L’initiative a toutefois connu un démarrage lent et, en 2012, seuls 1 005 kilomètres carrés dans deux zones – environ 0,9 % de la superficie totale des concessions de Kalimantan – avaient reçu une licence de restauration de l’écosystème.
Un obstacle majeur à la protection permanente des forêts exploitées en Indonésie est le fort potentiel économique des plantations de palmiers à huile. Les rendements des plantations sont beaucoup plus élevés que ceux de l’exploitation du bois dans les forêts naturelles. La conversion des forêts exploitées en plantations est un choix économique judicieux à court terme. Ce qui peut être négligé dans la prise de décision politique concernant ces conversions d’utilisation des terres, c’est la valeur significative des forêts naturelles pour le bien-être d’une grande partie de la population de Kalimantan. Cela inclut non seulement les personnes vivant à proximité de ces forêts, mais aussi les nombreuses personnes vivant en aval et dans les zones côtières qui sont affectées par les impacts environnementaux négatifs (pollution de l’air, augmentation de la température, inondations, etc.) de l’utilisation non durable des terres.

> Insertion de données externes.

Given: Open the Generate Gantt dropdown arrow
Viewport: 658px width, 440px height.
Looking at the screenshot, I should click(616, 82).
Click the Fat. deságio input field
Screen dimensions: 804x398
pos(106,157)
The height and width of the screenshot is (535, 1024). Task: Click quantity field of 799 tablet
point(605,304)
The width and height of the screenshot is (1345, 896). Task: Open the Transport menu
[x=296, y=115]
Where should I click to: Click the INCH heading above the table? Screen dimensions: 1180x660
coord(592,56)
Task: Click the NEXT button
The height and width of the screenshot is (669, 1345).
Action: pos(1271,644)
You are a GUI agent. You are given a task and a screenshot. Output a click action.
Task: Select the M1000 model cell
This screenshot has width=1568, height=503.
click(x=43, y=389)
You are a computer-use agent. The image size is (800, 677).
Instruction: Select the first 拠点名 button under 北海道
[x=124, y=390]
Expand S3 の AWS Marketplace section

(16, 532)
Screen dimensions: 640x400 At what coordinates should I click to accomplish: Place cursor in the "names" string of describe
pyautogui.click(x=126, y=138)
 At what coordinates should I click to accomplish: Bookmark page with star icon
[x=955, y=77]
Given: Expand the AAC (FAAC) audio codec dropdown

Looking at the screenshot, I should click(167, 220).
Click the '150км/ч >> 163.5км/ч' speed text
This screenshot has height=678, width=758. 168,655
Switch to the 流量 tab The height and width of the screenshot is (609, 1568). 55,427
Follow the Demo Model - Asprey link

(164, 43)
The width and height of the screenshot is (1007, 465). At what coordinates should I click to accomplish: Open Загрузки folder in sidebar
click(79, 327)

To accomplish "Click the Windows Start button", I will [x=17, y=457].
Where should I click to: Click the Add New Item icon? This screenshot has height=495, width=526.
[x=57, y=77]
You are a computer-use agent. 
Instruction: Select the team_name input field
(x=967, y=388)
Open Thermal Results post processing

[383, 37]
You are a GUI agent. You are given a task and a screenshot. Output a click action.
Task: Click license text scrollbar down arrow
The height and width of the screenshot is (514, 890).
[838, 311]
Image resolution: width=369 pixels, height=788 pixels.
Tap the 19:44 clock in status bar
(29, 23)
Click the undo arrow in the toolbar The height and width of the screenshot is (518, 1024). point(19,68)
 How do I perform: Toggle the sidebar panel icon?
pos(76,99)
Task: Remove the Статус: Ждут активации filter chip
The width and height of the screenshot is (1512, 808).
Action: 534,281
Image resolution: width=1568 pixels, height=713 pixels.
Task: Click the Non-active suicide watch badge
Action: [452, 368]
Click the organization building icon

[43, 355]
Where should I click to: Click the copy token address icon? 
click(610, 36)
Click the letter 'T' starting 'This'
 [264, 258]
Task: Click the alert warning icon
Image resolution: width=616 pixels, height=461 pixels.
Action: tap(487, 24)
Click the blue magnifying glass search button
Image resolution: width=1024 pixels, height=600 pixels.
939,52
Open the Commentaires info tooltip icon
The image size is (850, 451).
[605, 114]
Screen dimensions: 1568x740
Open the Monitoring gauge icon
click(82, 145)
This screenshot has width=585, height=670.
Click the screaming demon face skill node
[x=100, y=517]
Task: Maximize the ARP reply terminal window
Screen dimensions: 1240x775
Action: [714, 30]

Pour tous les avantages que les plantations apportent aux gens, la mauvaise comptabilisation des impacts négatifs entrave la prise de décision politique qui maximiserait le bien-être des Indonésiens. Compte tenu de l’importance des forêts exploitées (« secondaires ») pour la conservation de la biodiversité ainsi que pour les aspirations sociétales, et du taux élevé de reclassement de ces forêts en plantations, l’Indonésie ferait bien de minimiser la conversion des forêts naturelles en plantations et d’élargir les possibilités de restauration des forêts.